前回は、暗唱の教材と、暗唱の時期について説明しました。今回は、暗唱の意義について説明したいと思います。
しかし、実は、暗唱に対する研究というものは、ほとんどありません。塙保己一、湯川秀樹、シュリーマンのような、有名な人の有名な話はいくつかありますが、理論的な裏づけを持った説明というものは、今のところないようです。
ここで、自分の経験と、これまで生徒に指導してきた経験から、暗唱の意義というものを考えていきたいと思います。
まず、暗唱というと、暗記することや記憶することと考えがちです。暗唱によって記憶力がつくかというと、そういう直接的な効果はそれほどありません。長い文章でも、手順どおりやれば記憶ができるという確信はわきますが、記憶力がつくということではないようです。
また、暗唱を記憶するものと考えると、易しい文章のうちは苦もなく暗記できますが、難しい長い文章になると、途端に全くできなくなるという状態になります。
暗唱は、記憶ではなく、方法であると考えることが必要です。その方法とは、言葉の森でやっている暗唱用紙などを使った反復法です。
暗唱によって力がつくのは、第一に理解力です。第二に読解力です。第三に発想力です。第四に感受力です。つまり、暗唱によって文章を深く読む力がついてくるのです。

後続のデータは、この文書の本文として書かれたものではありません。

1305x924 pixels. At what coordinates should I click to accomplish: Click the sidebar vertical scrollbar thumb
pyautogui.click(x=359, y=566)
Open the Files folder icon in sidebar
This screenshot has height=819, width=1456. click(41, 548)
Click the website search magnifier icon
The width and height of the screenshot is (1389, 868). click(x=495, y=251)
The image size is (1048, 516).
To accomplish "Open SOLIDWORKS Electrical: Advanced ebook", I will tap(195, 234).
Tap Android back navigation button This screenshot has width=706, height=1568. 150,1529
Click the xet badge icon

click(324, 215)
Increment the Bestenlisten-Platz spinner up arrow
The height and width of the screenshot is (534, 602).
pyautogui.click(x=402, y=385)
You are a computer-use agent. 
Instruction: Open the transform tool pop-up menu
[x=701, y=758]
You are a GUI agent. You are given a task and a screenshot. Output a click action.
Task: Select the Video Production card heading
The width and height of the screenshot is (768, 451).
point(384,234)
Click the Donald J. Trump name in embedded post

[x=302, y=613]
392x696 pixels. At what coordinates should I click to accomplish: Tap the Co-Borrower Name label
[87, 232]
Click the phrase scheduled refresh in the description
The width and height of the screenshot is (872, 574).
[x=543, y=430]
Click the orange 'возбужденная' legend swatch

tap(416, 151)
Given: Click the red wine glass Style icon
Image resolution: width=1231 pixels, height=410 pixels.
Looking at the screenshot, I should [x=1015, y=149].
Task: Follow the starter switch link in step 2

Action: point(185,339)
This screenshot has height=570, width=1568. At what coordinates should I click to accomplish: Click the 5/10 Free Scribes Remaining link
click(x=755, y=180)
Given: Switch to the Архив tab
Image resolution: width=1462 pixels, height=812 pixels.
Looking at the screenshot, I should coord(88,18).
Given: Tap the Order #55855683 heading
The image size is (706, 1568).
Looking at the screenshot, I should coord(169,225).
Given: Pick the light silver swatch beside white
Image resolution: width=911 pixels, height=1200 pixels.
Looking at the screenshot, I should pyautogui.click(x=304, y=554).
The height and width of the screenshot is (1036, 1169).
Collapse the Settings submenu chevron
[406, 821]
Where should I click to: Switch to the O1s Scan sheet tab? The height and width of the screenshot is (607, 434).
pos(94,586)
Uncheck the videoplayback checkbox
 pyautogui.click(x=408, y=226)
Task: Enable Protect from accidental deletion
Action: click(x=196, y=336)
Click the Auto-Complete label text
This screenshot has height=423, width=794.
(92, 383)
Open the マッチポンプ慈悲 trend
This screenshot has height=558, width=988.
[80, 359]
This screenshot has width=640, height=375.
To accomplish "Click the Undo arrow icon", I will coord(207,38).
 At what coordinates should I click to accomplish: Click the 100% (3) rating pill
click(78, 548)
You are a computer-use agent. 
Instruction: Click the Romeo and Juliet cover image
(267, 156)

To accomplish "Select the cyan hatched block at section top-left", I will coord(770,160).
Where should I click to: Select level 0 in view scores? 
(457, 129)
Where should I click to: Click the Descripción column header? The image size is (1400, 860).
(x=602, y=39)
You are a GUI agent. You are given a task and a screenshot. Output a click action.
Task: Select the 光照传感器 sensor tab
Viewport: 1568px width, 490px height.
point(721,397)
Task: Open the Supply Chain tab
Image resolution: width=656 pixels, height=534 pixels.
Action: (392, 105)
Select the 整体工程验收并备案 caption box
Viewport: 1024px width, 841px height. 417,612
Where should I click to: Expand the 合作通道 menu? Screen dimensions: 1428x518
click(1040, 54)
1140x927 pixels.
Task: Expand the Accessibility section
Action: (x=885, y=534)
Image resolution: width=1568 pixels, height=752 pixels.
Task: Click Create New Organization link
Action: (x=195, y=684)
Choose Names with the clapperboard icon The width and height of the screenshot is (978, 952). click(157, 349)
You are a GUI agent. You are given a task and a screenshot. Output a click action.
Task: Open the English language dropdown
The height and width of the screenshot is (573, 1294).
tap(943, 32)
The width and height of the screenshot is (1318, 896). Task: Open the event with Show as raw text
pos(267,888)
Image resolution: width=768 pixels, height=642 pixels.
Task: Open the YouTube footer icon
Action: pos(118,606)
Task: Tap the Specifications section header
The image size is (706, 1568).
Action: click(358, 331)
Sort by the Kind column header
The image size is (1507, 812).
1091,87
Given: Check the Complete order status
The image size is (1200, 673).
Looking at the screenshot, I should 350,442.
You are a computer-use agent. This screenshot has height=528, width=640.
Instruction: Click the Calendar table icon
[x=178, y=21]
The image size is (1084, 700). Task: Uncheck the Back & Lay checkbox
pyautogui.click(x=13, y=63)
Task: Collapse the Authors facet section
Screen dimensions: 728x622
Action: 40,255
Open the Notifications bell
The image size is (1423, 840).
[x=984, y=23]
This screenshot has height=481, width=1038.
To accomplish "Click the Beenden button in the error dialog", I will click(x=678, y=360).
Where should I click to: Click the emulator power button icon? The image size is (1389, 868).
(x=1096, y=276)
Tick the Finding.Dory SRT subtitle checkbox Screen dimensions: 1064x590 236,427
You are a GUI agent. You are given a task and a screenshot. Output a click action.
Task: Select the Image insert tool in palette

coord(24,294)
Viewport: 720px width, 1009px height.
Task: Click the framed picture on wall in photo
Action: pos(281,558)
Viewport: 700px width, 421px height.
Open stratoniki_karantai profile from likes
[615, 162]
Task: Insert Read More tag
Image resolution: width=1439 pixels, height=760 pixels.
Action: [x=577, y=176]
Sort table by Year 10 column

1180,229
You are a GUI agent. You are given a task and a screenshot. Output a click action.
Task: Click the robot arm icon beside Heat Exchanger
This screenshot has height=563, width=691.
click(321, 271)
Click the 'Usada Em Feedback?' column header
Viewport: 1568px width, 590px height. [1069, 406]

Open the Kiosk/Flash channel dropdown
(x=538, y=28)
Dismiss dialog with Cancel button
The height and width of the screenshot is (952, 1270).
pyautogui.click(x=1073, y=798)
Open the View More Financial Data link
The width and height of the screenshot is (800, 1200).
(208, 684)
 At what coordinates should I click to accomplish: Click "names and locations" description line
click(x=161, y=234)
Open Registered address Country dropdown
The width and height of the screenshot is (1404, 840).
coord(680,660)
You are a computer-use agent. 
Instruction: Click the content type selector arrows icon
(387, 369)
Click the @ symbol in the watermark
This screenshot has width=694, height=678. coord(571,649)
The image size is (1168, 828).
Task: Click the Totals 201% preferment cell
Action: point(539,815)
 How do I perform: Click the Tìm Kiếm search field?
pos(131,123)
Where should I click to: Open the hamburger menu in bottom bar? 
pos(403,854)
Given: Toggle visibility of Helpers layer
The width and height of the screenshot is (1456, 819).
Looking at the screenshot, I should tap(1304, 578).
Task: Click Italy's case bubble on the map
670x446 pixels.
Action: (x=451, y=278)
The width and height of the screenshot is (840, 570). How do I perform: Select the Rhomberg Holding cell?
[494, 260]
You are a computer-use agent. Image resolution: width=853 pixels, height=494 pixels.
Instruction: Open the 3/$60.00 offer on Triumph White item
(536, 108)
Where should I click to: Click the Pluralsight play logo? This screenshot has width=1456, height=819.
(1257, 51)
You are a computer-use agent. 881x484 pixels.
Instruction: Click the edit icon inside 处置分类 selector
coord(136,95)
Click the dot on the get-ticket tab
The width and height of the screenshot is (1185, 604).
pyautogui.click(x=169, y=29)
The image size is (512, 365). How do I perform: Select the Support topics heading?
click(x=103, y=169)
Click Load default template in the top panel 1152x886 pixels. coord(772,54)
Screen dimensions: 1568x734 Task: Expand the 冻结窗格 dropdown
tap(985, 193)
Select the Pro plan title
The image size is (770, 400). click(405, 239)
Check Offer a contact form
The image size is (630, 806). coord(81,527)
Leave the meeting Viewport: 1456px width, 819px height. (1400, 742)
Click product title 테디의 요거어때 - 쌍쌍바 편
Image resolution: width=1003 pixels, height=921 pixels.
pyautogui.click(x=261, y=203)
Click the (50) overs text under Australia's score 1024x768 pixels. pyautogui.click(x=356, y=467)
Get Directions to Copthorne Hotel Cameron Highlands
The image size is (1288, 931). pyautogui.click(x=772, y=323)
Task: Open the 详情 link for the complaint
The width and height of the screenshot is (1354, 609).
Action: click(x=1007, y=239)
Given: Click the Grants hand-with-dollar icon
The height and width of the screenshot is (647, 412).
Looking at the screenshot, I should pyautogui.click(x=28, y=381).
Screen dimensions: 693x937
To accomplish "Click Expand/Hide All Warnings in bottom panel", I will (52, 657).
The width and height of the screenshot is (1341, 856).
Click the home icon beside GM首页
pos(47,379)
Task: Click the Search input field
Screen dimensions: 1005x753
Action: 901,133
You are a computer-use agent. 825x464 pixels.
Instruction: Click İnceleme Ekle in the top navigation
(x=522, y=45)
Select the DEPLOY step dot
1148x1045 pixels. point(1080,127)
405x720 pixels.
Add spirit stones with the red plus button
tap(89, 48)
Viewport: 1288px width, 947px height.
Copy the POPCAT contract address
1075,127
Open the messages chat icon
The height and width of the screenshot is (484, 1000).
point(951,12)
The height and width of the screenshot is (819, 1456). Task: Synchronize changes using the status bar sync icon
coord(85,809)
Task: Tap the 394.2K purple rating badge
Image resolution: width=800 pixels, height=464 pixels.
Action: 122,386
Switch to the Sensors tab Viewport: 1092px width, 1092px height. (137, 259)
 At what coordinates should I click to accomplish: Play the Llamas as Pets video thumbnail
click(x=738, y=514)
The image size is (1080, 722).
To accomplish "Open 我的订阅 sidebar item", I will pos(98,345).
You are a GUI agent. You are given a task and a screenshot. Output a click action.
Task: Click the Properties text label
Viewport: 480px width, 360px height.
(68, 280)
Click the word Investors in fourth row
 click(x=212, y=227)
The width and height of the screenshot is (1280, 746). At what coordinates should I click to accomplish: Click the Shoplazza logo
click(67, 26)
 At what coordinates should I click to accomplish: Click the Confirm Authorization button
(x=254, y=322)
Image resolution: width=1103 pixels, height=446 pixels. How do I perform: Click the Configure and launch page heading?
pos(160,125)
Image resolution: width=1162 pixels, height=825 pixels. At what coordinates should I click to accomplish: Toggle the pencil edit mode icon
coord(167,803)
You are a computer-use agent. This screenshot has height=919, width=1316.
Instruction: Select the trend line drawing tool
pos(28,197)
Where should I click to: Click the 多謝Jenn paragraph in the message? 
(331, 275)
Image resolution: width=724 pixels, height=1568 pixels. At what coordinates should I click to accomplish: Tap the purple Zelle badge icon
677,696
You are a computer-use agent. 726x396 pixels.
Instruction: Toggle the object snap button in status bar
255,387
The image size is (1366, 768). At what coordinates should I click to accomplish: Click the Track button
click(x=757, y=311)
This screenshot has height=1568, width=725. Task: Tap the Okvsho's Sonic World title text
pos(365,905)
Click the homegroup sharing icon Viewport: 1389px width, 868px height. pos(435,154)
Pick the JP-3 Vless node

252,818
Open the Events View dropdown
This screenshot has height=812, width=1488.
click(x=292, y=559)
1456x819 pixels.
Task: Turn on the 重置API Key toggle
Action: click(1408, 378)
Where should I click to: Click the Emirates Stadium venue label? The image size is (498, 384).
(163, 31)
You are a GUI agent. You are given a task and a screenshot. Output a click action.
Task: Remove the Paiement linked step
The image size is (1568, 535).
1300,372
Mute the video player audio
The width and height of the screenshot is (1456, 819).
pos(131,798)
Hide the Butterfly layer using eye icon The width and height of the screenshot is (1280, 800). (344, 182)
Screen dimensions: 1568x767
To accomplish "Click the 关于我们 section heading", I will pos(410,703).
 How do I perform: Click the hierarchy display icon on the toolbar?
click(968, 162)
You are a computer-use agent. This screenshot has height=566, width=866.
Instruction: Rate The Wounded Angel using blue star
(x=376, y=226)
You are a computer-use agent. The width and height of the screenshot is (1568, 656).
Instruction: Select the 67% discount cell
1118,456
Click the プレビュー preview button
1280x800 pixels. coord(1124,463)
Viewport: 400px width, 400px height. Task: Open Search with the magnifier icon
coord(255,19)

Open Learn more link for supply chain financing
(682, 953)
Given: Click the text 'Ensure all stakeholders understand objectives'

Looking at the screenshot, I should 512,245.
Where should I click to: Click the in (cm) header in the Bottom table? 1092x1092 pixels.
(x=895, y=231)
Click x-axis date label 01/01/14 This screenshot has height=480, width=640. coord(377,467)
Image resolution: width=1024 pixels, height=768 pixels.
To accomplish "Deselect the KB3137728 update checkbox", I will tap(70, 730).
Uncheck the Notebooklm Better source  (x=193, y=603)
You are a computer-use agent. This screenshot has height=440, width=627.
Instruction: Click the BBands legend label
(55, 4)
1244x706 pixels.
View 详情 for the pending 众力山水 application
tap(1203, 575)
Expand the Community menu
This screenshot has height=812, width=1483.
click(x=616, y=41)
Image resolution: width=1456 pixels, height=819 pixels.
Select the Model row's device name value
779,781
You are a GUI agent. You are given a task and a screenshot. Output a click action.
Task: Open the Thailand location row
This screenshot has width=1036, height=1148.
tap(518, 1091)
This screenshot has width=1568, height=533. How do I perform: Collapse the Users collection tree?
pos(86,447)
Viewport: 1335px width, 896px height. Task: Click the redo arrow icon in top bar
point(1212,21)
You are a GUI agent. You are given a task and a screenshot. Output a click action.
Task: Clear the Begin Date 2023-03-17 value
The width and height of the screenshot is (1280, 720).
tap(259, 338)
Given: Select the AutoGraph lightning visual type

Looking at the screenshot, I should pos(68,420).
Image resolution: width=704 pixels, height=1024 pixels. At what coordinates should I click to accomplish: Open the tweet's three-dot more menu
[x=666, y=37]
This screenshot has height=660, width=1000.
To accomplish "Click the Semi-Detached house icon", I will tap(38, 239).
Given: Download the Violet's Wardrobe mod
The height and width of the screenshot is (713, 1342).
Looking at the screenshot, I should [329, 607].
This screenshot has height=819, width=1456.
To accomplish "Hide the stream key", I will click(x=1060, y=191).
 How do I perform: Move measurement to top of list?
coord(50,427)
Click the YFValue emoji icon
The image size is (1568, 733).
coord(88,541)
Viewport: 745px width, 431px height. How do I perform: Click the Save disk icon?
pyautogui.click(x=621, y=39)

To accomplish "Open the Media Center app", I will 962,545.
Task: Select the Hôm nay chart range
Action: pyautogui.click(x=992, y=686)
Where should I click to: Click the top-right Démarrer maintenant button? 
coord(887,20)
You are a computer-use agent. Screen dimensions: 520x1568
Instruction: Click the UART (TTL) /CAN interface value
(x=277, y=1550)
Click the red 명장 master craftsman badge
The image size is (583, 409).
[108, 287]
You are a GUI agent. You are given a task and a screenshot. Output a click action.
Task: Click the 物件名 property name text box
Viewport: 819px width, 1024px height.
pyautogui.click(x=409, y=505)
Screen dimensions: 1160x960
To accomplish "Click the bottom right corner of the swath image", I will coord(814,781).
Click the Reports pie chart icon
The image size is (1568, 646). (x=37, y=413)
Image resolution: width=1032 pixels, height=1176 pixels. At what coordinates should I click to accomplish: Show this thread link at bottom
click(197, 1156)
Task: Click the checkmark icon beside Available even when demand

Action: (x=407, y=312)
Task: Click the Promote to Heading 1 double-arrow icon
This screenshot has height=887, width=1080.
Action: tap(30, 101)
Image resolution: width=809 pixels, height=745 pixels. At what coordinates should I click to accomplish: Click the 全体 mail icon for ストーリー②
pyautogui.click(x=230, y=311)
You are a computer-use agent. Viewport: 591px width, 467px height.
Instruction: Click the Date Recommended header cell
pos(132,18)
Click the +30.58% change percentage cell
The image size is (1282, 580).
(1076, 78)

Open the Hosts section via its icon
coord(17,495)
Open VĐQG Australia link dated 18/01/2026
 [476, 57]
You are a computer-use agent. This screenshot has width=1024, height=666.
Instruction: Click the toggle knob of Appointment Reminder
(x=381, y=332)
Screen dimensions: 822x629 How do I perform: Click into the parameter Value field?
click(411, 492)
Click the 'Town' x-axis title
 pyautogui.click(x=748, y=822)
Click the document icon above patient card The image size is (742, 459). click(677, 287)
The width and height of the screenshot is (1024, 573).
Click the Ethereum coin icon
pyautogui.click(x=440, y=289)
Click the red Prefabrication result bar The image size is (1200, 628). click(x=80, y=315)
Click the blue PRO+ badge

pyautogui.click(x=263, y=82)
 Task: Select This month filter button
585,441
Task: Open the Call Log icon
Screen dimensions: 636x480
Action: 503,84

暗唱と作文力には関連がありますが、それは、暗記した表現がそのまま作文に出てくるというだけの根の浅いものではありません。暗唱が読む力を育て、その育った読書力によって書く力が伸びるという関係にあるようです。
だから、暗唱の勉強だけでは不十分で、暗唱とともに読書に力を入れていくことが必要です。更に、読書の成果を表現するために作文の勉強が必要になってくる、という関係にあるのです。